Task statement →
Give the records from the line containing "will click(x=650, y=355)." through the line containing "493x431 pixels. (x=16, y=415)" as a Markdown table with the columns Row and Entry, numbering each row and leaving out blank lines.

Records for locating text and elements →
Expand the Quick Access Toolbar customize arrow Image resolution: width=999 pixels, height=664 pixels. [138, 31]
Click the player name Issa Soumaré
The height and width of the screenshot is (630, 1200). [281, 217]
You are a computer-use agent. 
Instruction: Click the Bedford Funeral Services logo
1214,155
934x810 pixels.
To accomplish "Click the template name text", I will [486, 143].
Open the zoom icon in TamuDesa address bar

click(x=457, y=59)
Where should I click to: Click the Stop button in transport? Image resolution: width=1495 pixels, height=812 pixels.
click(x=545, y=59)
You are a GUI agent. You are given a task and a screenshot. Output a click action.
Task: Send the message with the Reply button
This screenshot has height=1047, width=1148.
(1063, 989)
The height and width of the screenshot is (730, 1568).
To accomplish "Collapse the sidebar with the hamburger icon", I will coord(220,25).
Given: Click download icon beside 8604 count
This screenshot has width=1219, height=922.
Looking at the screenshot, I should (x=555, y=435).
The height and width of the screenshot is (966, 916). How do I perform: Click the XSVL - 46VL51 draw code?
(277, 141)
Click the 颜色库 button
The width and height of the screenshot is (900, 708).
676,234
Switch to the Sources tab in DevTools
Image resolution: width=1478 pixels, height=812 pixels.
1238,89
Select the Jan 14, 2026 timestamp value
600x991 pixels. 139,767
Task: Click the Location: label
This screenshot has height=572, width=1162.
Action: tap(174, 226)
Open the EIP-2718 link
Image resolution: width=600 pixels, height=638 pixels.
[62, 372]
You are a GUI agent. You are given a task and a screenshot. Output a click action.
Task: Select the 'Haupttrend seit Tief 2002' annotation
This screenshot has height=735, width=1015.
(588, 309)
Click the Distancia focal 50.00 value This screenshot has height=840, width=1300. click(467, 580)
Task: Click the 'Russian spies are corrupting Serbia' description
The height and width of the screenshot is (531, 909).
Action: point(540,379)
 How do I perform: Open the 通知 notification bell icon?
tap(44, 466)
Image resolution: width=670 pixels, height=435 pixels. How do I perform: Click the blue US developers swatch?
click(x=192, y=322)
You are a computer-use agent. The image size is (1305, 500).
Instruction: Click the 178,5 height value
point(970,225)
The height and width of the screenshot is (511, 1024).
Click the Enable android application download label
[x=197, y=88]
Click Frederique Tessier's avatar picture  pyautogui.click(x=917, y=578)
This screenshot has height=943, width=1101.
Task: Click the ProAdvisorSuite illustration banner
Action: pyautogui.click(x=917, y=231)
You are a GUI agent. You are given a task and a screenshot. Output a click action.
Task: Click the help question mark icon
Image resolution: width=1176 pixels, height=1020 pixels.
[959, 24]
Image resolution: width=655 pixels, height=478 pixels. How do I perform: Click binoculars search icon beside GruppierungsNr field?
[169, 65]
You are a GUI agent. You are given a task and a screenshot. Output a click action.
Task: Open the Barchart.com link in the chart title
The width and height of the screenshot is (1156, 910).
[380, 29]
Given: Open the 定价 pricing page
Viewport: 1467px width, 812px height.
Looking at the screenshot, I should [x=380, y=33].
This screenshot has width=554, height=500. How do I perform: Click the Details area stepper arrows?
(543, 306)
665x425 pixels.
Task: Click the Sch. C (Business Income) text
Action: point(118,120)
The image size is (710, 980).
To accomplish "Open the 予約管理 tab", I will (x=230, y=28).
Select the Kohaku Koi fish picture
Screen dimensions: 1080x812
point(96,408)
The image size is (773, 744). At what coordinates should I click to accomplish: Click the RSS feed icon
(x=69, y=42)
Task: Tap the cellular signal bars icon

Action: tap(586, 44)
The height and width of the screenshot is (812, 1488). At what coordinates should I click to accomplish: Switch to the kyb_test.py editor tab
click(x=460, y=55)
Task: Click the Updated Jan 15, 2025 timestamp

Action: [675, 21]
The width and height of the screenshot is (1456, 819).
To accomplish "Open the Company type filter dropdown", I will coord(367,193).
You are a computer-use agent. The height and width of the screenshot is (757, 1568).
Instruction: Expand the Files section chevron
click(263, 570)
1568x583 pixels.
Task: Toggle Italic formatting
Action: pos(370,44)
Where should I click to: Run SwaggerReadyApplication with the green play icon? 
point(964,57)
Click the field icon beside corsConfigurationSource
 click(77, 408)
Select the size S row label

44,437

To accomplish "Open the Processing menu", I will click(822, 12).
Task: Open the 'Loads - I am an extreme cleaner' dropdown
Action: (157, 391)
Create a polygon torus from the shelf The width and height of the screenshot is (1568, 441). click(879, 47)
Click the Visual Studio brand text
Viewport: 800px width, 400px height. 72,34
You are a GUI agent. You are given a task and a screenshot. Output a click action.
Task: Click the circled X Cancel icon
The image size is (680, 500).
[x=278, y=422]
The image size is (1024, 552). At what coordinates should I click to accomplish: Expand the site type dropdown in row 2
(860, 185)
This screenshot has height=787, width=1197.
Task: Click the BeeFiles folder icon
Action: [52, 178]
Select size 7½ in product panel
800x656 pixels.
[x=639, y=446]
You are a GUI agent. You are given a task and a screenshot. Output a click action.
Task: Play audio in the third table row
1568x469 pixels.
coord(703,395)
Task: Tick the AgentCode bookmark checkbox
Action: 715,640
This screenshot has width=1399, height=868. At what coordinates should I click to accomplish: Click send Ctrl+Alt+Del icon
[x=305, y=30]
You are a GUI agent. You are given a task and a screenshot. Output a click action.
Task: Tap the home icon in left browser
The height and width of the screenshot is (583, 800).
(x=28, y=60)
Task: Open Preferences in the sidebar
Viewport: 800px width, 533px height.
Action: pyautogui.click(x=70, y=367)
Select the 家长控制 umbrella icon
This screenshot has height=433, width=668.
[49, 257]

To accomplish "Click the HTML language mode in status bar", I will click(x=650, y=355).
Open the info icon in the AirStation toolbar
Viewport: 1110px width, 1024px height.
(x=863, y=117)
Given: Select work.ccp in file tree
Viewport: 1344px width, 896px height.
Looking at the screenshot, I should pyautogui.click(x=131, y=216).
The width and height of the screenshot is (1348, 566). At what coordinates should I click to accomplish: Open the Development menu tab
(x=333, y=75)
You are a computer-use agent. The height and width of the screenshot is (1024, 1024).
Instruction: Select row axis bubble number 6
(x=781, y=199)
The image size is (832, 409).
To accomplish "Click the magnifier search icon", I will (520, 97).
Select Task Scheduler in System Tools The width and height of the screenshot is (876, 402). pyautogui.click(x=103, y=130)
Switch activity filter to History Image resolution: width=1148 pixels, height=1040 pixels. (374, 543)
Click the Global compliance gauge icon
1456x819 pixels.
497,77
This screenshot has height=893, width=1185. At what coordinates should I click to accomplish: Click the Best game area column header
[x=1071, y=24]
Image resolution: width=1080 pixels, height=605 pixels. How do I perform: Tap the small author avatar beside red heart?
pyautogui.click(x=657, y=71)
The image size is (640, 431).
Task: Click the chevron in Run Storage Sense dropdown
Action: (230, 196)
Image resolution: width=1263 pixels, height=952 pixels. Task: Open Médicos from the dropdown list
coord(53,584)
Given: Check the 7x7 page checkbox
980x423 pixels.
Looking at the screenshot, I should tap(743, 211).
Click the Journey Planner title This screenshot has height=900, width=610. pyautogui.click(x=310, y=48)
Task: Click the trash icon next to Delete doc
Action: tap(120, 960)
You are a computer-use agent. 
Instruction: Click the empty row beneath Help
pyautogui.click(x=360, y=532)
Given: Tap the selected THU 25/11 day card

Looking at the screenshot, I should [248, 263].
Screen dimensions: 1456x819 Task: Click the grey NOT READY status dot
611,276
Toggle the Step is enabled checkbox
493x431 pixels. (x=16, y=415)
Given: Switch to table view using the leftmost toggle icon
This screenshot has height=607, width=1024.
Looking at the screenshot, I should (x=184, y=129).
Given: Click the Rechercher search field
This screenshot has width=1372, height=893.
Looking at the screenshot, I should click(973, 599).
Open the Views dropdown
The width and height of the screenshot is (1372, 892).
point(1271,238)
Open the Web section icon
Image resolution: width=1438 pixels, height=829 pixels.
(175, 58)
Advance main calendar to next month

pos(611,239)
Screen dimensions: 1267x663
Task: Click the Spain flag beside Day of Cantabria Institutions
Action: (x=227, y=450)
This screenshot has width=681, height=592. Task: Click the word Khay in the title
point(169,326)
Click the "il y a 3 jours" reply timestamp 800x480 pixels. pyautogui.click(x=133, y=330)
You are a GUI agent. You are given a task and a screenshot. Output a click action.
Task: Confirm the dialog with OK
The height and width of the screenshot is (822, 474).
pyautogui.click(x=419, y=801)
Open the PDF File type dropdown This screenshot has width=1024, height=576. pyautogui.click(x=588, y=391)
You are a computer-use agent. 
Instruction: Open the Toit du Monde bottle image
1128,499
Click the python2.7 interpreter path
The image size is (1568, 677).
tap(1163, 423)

Complete output →
| Row | Entry |
|---|---|
| 1 | To accomplish "Click the HTML language mode in status bar", I will click(x=650, y=355). |
| 2 | Open the info icon in the AirStation toolbar |
| 3 | Viewport: 1110px width, 1024px height. |
| 4 | (x=863, y=117) |
| 5 | Given: Select work.ccp in file tree |
| 6 | Viewport: 1344px width, 896px height. |
| 7 | Looking at the screenshot, I should pyautogui.click(x=131, y=216). |
| 8 | The width and height of the screenshot is (1348, 566). At what coordinates should I click to accomplish: Open the Development menu tab |
| 9 | (x=333, y=75) |
| 10 | You are a computer-use agent. The height and width of the screenshot is (1024, 1024). |
| 11 | Instruction: Select row axis bubble number 6 |
| 12 | (x=781, y=199) |
| 13 | The image size is (832, 409). |
| 14 | To accomplish "Click the magnifier search icon", I will (520, 97). |
| 15 | Select Task Scheduler in System Tools The width and height of the screenshot is (876, 402). pyautogui.click(x=103, y=130) |
| 16 | Switch activity filter to History Image resolution: width=1148 pixels, height=1040 pixels. (374, 543) |
| 17 | Click the Global compliance gauge icon |
| 18 | 1456x819 pixels. |
| 19 | 497,77 |
| 20 | This screenshot has height=893, width=1185. At what coordinates should I click to accomplish: Click the Best game area column header |
| 21 | [x=1071, y=24] |
| 22 | Image resolution: width=1080 pixels, height=605 pixels. How do I perform: Tap the small author avatar beside red heart? |
| 23 | pyautogui.click(x=657, y=71) |
| 24 | The image size is (640, 431). |
| 25 | Task: Click the chevron in Run Storage Sense dropdown |
| 26 | Action: (230, 196) |
| 27 | Image resolution: width=1263 pixels, height=952 pixels. Task: Open Médicos from the dropdown list |
| 28 | coord(53,584) |
| 29 | Given: Check the 7x7 page checkbox |
| 30 | 980x423 pixels. |
| 31 | Looking at the screenshot, I should tap(743, 211). |
| 32 | Click the Journey Planner title This screenshot has height=900, width=610. pyautogui.click(x=310, y=48) |
| 33 | Task: Click the trash icon next to Delete doc |
| 34 | Action: tap(120, 960) |
| 35 | You are a computer-use agent.  |
| 36 | Instruction: Click the empty row beneath Help |
| 37 | pyautogui.click(x=360, y=532) |
| 38 | Given: Tap the selected THU 25/11 day card |
| 39 | Looking at the screenshot, I should [248, 263]. |
| 40 | Screen dimensions: 1456x819 Task: Click the grey NOT READY status dot |
| 41 | 611,276 |
| 42 | Toggle the Step is enabled checkbox |
| 43 | 493x431 pixels. (x=16, y=415) |